Other design decisions that were made were things like the design itself–from the dark colorscheme with thoughtful pops of color to the typography and spacing of the elements so that the copy could breathe and speak for itself in a content-forward manner. The colors were chosen to be easy on the eyes and compliant with WCAG 2.0 AA contrast standards. I wanted the whole site to signal “minimalist backend engineer”, and I feel that I captured that feeling to the best of my ability while yielding a design that also feels modern.

What Hugo has Taught Me

Aforementioned was my intention to just get a website up and running and to analyze the design of the website and the tooling for it as the site is being built. I would like to think that Hugo has given me a masterclass in SSG design and has made me more confident that I could some day produce my own SSG, not that it’s needed at this point but I am of course a nerd who loves to build. I believe that Hugo, once the basics of its use are understood, can afford an engineer a positive and fast developer experience (DX)–a metric which I feel is hugely important since a positive DX can lead to a better end-product.

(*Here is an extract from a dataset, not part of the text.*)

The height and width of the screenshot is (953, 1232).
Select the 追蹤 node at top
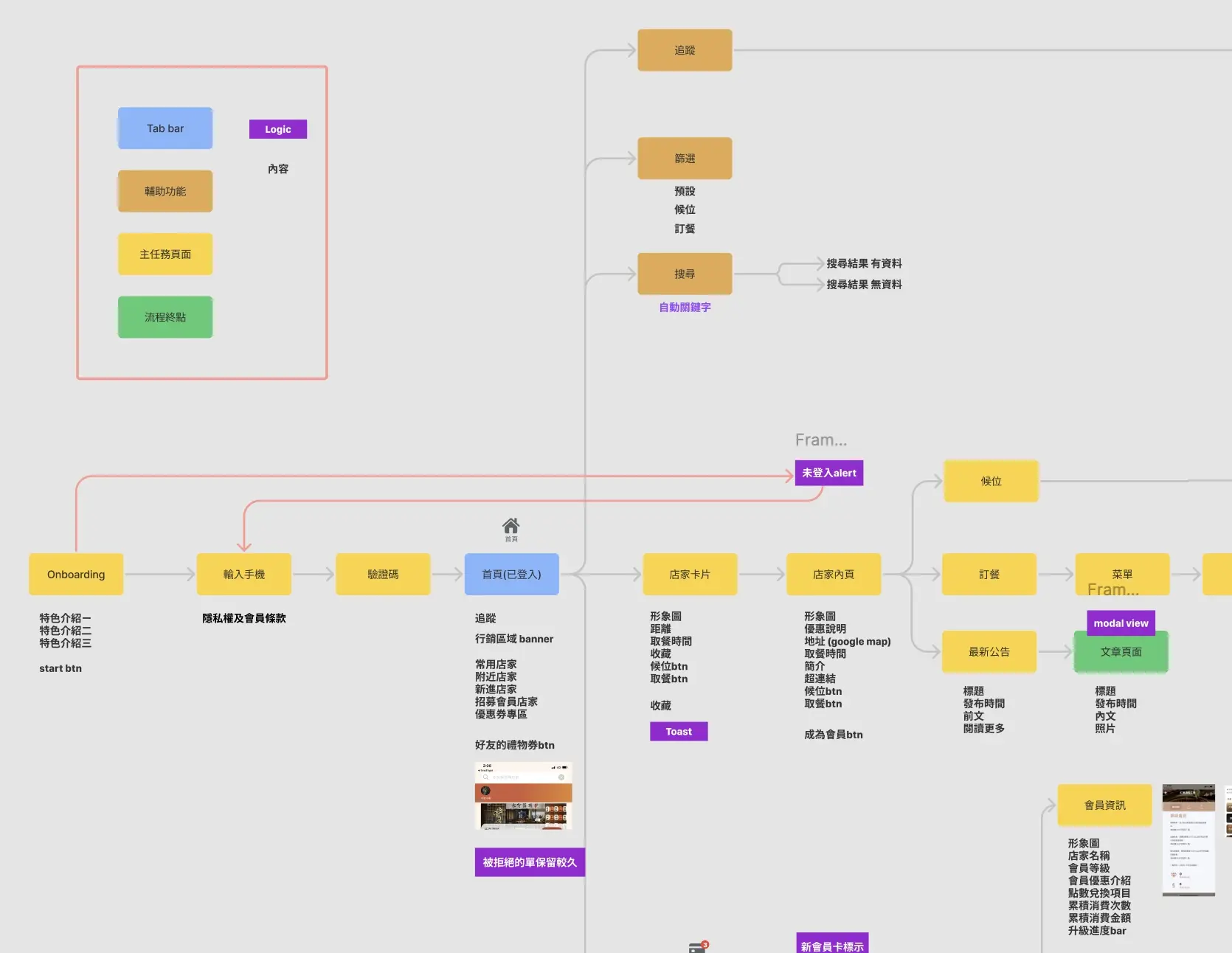pos(685,50)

Of course, not everything went smooth and there were learning lessons that had to be made. I am a developer who likes to read the API-specific documentation for software and who greatly appreciates “compiler-assisted programming” wherein I use the compiler and its generated errors/warnings to guide my development and learning where appropriate (of course if there’s a business cost I won’t do this). Hugo’s documentation, while much better than some of the other options out there, I do find to be lacking. This led to initial friction in understanding how to get a simple website structure that wasn’t a foot-gun waiting to go off and this led me to look for other options for learning. Enter Claude.

On Working with AI Tooling

I’ll be upfront: I came into this project mildly dissatisfied with LLMs. My graduate coursework had over-applied them to the point where assignments frequently became exercises in analyzing generated output rather than developing genuine understanding—the equivalent of reaching for a calculator before you understand what the calculation is actually doing. I don’t think that’s the fault of the tooling itself, but it left me wanting to be more deliberate about when and how I reached for it.

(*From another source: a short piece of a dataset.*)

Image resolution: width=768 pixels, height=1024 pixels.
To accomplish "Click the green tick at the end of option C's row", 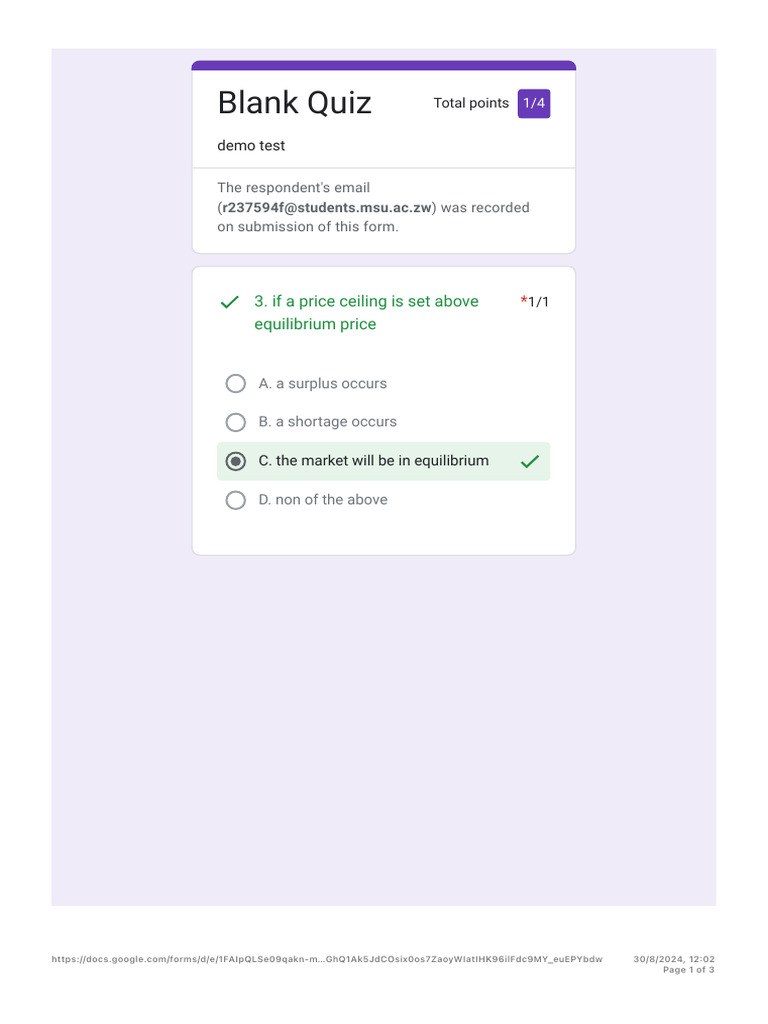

For this project I chose to use Claude, treating it less like an answer machine and more like a knowledgeable collaborator or coworker that I could bounce ideas off of and ask for another set of eyes when I’d get stuck. The results were concretely useful: it caught that coalesce isn’t a Hugo built-in when I hit a template parsing error, walked me through an issue with generated page bundle image paths resolving cover images to the site root, and ran a WCAG 2.0 AA contrast audit against the palette before I’d written a line of real CSS. Things I could have figured out myself, but faster—and with enough explanation that I actually understood what was wrong rather than just having it fixed.

I wouldn’t reach for AI tooling for business logic or anything where genuine understanding is the point. But for navigating an unfamiliar ecosystem, auditing decisions, and getting unstuck without losing momentum, it’s a legitimate part of the workflow (provided you’ve built enough foundation to know when the output is wrong).

The End Result … Sort Of

This site is now a maintainable, fast, and accessible platform that I’m actually motivated to write for, which was the point. The more lasting output, however, might be everything adjacent to it: a clearer picture of what my own SSG would need to handle, a more honest understanding of where AI tooling earns its place, and a design system I can carry forward.

The Zig implementation is on pause, not abandoned. I know myself and that, in time, I’ll write the SSG tooling “for the heck of it.” I believe I now know where my attempt broke down and have a rough understanding of what would be needed to fix it. Such is the nature of software engineering.